Title IX training held

March 1, 2016

Dozens of campus and student advocates from throughout the North Dakota University System attended a training session regarding Title IX. The sessions focused on the federal regulation that prohibits discrimination on the basis of sex at any institution which received federal funding, in both educational and extracurricular activities.

"Presenter" walked session attendees through varied scenarios during the daylong session at Bismarck State College.

Daniel Swinton, managing partner at the NCHERM Group, guides session attendees through hypothetical cases during the daylong session last month at Bismarck State College.

The Departments of Education and Justice take broad interpretations of the regulation, and require that institutions provide an environment that is safe so that educational activity can proceed unrestricted. According to Vice Chancellor of Academic and Student Affairs Richard Rothaus, there are numerous guidelines issued by the Dept. of Ed that require institutions to vigorously and sensitively investigate allegations of discrimination based on sex.

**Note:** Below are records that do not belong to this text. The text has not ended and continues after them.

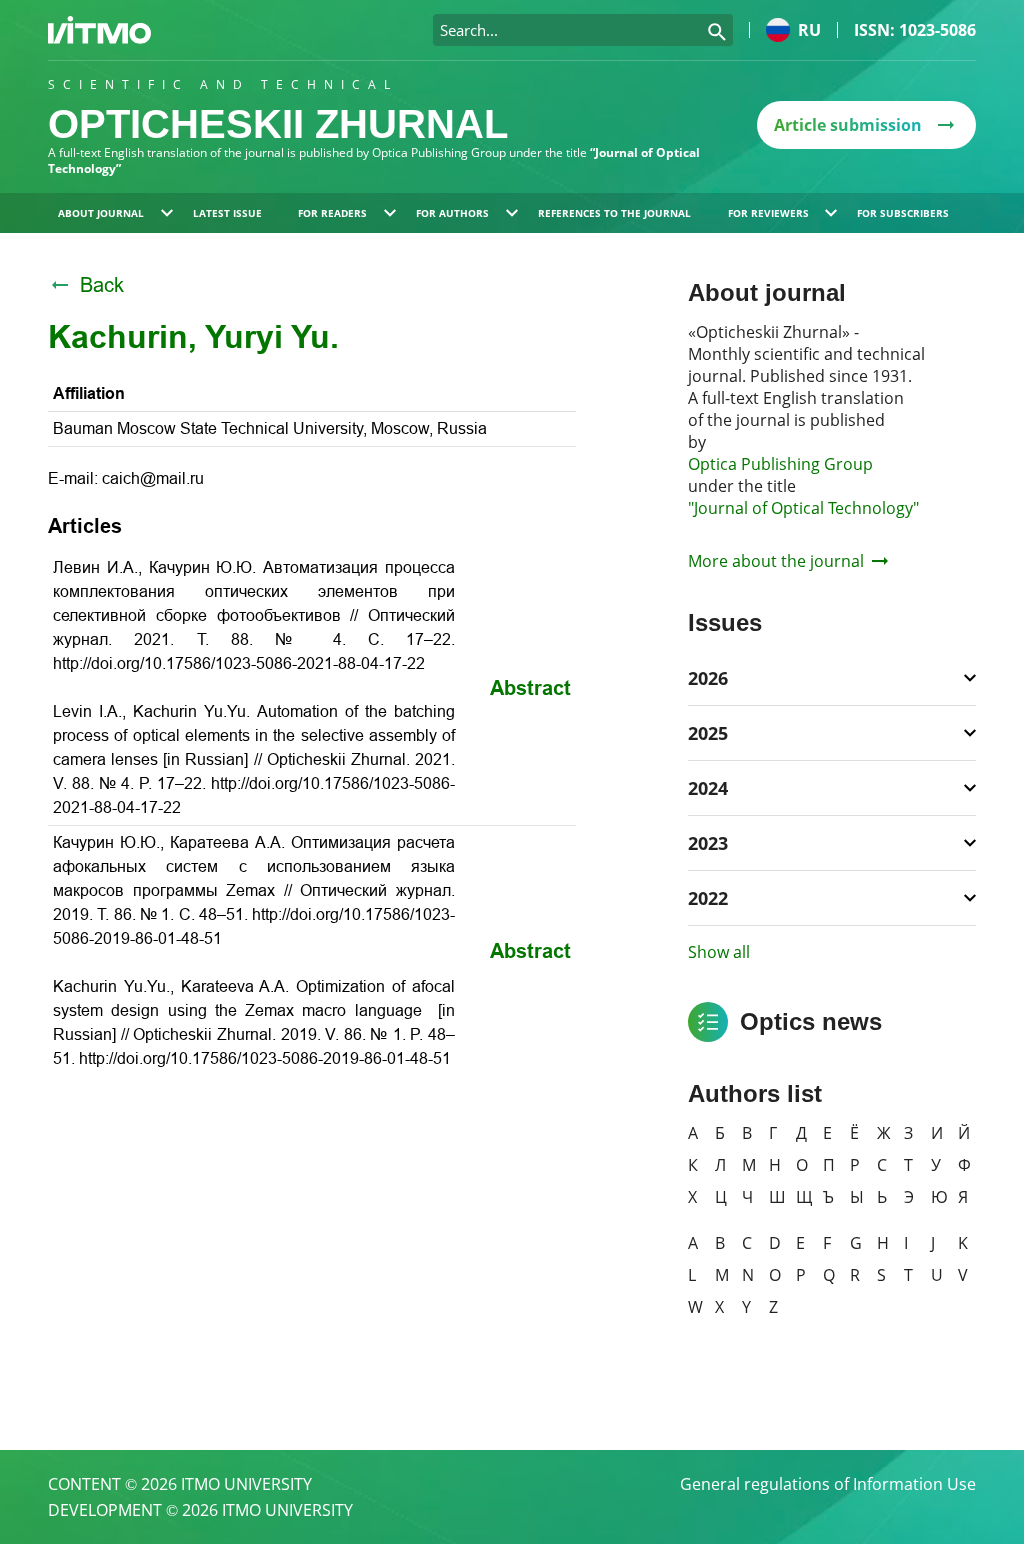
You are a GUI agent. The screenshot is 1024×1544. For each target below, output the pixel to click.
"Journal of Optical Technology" (803, 508)
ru (809, 30)
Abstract (530, 688)
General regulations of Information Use (828, 1484)
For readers (332, 213)
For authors (452, 213)
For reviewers (768, 213)
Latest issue (227, 213)
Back (102, 285)
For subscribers (903, 213)
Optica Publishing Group (780, 464)
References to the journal (614, 213)
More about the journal (776, 561)
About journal (101, 213)
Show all (719, 952)
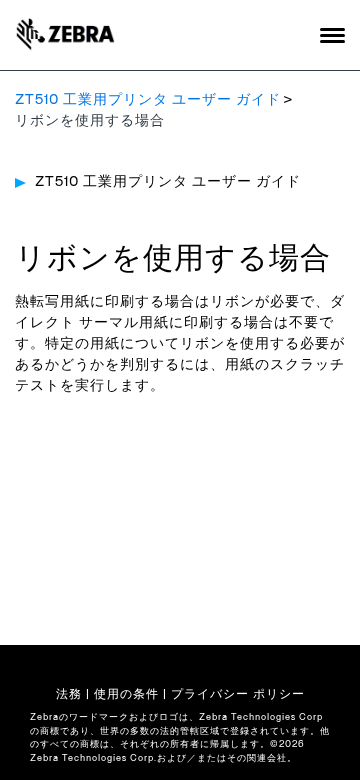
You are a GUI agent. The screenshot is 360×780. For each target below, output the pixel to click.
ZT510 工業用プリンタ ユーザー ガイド (148, 100)
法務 (69, 694)
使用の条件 (126, 694)
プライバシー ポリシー (238, 694)
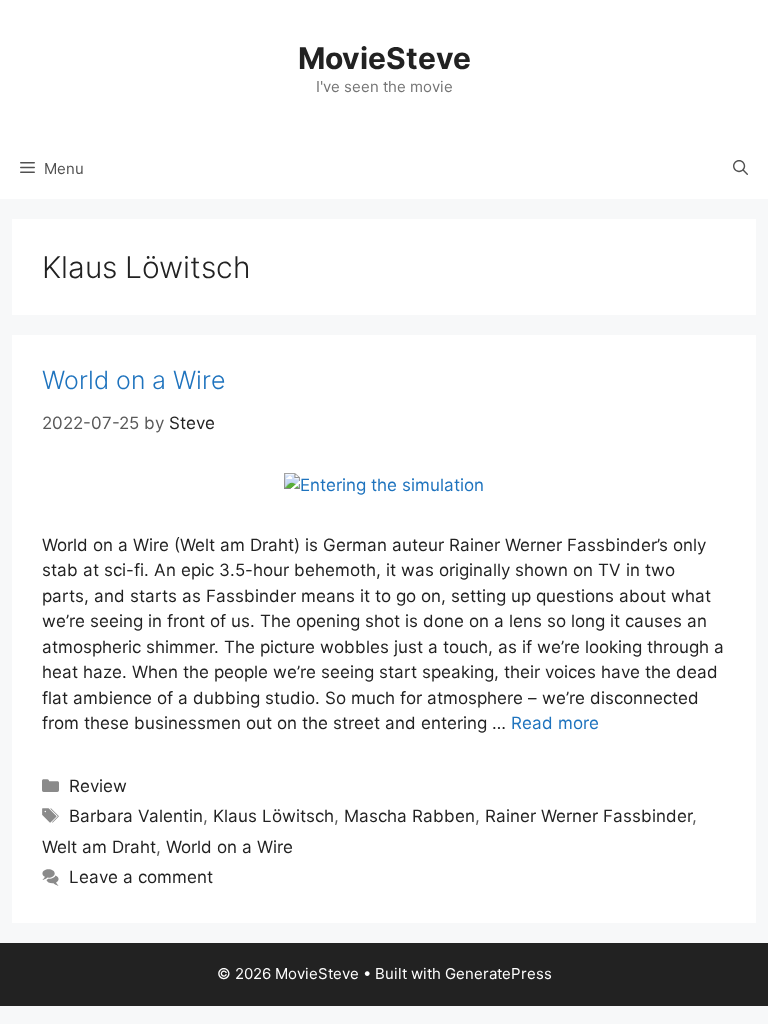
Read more (555, 723)
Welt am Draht (99, 847)
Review (98, 786)
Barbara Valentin (136, 816)
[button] (740, 169)
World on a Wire (134, 380)
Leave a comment (141, 877)
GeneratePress (498, 973)
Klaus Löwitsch (273, 816)
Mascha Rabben (409, 816)
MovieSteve (384, 58)
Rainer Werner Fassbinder (588, 816)
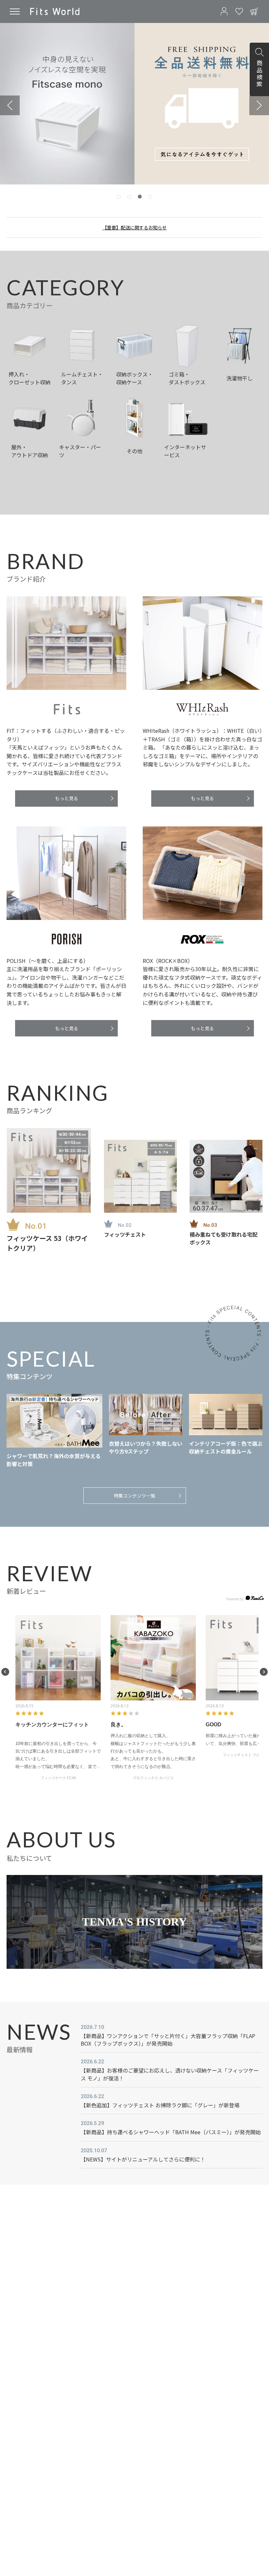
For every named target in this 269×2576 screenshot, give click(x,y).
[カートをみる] (254, 11)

The training was provided for individuals from throughout higher education in the state.

“We invited participants from all the public, private, and tribal institutions in N.D.,” Rothaus said. “Follow-up surveys indicated that the majority of the 140 participants found the training to be a benefit.

“The training focused on equipping campus personnel with the tools they need to initiate or conduct Title IX investigations,” he continued. “Title IX investigations are difficult, and the training does not create experts or certifications, but rather a baseline of competency.  This is the starting point for providing safe educational opportunities for all our citizens.”

Rothaus added that the seminar was important as it helped shed light on a complex regulatory environment.

“There have been an increasing number of high-profile Title IX cases nationally, and the NDUS is working diligently to ensure our students don’t face similar issues,” he said. “As we are dealing with the very real problems of our students, we have to act within the regulations and also in their best interest. While that sounds easy in the abstract, it is fraught with problems in application.  Frequent training makes sure institutional staff are as ready as they can be.”